Since the Ramodibes and Mkwanazi had refused to sell their properties at the prices Mittal offered, the giant company turned to other means. An agent acting for them went to the title deed office and found administrative loopholes in the property transfers. Lawyers had not completed the title deed transfers into these people's names. The agent followed up to the last seller and official owners and - despite knowledge that the properties had been paid for - acquired them anew from the previous owners and registered them in Mittal's name.

They arrived at the house of Rachel Ramodibe, who still lived with her grandchild of the same name, on her plot. Rachel was visited by a Mittal lackey and told that Mittal now owned her plot and house, and would demolish it straight after Easter. With the help of the legal team, Margie Victor and Raymong Appel - still fighting the case of the remaining 2 of the 16 applicants - an interdict was acquired from court to stop this harassment.

Mittal continued to plague the four families. The target was Mkwanazi, who had two houses in Steel Valley. Mittal acquired the title deed of his second house - which he was renting out to tenants - and promptly demolished it together with the dam (reservoir) which held water for his herd of more than 60 cattle.
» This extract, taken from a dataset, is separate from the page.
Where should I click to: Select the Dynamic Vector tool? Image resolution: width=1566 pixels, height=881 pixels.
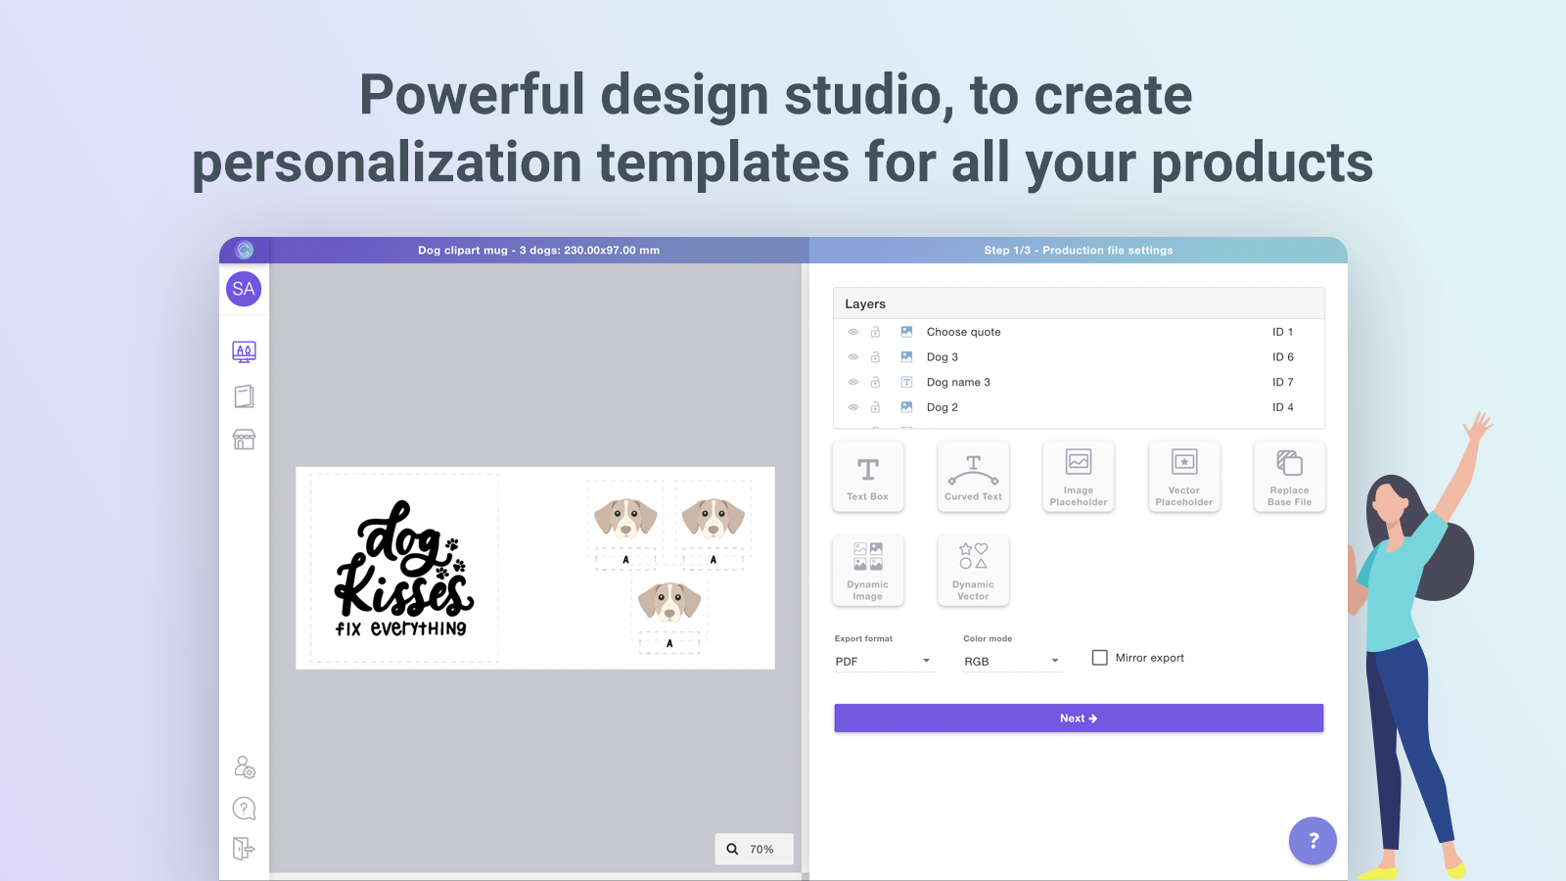(x=973, y=571)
They then turned their attention to the cattle, and impounded 58 cows in the weekend after Easter. The cattle were chased to Mittal's kraal in Steel Valley, and then trucked out to Lichtenburg (a fair distance). Their explanation was that the cattle had trespassed onto Mittal's land. Mkwanazi had to pay R35 000 to get the cattle back (including transport and pound fees). In the meantime, the calves that had remained behind, were starved of mother's milk. Someone - possibly Mittal - then alerted the SPCA that the calves were in a bad state, and they arrived at the homestead of Mr Mkwanazi. The lackeys of the richest man in the world were harassing the last residents of Steel Valley to get rid of them.